[start Records to process]

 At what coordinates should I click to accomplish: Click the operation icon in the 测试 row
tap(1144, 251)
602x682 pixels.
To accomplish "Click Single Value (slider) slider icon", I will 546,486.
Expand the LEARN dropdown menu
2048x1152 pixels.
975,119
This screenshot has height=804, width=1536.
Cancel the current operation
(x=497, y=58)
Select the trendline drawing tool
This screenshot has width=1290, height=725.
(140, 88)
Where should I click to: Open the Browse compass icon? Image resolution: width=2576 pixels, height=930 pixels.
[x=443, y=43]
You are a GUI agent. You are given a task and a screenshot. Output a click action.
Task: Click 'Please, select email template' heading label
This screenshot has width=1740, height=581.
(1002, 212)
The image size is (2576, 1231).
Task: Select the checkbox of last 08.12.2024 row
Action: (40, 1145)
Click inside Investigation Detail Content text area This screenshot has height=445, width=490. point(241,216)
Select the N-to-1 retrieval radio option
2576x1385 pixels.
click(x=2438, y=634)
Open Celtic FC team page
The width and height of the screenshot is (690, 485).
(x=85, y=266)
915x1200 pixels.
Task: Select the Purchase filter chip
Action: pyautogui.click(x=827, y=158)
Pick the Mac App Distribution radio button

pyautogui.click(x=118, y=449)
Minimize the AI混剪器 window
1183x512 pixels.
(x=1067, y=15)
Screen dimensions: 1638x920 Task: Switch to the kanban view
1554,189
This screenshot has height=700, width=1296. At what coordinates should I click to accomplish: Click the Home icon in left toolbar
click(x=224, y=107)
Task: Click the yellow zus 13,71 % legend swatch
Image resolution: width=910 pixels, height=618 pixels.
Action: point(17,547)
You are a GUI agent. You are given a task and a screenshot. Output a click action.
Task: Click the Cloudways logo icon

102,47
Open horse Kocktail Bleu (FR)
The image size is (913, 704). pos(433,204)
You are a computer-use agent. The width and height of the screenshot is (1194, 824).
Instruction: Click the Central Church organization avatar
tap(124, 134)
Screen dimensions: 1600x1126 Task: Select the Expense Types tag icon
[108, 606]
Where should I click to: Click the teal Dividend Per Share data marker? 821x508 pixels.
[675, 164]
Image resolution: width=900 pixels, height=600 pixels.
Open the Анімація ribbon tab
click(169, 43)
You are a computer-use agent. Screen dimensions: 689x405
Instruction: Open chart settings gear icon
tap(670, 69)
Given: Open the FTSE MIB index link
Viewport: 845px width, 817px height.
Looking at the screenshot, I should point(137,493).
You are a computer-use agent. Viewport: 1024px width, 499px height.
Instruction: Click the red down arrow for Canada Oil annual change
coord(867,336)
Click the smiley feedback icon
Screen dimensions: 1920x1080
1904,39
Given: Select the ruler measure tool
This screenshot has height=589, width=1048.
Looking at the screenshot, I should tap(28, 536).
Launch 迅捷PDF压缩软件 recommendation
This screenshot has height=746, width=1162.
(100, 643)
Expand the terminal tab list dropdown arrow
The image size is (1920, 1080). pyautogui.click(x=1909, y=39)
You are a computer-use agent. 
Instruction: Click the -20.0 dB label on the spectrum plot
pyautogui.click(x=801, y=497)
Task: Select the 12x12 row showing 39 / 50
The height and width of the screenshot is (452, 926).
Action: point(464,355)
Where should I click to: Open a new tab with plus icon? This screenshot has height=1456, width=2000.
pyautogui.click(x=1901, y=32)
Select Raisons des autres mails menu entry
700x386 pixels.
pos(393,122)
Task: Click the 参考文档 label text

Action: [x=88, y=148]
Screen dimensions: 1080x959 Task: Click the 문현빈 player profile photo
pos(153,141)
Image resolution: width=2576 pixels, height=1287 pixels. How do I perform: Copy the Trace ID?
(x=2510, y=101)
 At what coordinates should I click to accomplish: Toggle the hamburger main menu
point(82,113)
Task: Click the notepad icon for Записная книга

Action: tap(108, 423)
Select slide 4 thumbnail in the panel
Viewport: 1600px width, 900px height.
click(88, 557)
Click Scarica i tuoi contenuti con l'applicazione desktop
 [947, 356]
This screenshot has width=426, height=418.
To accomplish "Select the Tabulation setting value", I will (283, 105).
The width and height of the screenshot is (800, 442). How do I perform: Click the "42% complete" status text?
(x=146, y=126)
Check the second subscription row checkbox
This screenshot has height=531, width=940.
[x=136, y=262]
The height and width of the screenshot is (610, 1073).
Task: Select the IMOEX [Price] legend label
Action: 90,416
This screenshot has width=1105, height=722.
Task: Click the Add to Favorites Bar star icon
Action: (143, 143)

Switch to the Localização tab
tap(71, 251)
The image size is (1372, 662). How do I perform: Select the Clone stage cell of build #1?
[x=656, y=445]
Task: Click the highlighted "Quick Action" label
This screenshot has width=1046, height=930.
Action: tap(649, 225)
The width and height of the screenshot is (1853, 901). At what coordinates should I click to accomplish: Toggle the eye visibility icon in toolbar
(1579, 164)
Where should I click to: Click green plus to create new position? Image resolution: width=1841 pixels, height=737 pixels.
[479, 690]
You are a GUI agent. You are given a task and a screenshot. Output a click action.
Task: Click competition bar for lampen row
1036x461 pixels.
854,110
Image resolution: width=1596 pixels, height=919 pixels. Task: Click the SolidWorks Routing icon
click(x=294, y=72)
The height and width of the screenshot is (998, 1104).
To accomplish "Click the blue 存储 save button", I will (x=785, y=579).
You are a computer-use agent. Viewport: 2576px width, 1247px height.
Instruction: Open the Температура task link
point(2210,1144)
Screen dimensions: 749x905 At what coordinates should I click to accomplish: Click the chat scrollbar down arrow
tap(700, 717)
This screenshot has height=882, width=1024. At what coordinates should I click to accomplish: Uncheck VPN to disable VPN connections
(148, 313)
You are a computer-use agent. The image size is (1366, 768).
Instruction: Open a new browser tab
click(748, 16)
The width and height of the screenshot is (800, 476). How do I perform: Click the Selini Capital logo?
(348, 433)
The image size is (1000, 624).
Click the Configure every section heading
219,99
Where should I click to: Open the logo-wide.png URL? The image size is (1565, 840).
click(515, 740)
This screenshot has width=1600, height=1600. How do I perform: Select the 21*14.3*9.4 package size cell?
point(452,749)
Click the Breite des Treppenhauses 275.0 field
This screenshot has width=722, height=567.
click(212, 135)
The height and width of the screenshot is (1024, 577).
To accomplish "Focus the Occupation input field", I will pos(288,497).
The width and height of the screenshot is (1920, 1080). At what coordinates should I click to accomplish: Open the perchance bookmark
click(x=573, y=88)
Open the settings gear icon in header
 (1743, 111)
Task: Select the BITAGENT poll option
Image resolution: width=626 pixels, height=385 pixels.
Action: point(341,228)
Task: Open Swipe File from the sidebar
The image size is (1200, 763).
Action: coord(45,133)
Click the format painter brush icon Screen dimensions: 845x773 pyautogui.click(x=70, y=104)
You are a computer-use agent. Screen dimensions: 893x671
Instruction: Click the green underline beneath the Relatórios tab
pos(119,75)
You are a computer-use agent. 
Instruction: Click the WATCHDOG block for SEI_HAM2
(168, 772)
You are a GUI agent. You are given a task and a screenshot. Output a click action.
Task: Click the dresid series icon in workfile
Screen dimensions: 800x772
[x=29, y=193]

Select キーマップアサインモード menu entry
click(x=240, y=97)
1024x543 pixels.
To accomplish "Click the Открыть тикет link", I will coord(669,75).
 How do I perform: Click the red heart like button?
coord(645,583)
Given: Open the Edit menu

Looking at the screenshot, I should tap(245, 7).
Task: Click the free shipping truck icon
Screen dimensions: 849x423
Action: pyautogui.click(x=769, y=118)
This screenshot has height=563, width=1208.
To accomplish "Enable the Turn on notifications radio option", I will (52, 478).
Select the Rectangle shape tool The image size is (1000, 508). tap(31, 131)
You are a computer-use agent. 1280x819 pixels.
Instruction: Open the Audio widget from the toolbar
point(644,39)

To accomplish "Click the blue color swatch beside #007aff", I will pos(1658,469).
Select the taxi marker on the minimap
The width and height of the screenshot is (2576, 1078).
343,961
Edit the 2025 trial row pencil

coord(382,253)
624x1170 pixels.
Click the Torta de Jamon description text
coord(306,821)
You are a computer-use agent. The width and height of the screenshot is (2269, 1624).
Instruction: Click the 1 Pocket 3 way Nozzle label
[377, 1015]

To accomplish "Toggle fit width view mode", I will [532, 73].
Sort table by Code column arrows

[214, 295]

[end Records to process]

Prompt: Reproduce the data verbatim, everything from the line containing "The width and height of the screenshot is (800, 442)." down to the line containing "[x=656, y=445]", both of those lines included.

Problem solution:
The width and height of the screenshot is (800, 442). How do I perform: Click the "42% complete" status text?
(x=146, y=126)
Check the second subscription row checkbox
This screenshot has height=531, width=940.
[x=136, y=262]
The height and width of the screenshot is (610, 1073).
Task: Select the IMOEX [Price] legend label
Action: 90,416
This screenshot has width=1105, height=722.
Task: Click the Add to Favorites Bar star icon
Action: (143, 143)

Switch to the Localização tab
tap(71, 251)
The image size is (1372, 662). How do I perform: Select the Clone stage cell of build #1?
[x=656, y=445]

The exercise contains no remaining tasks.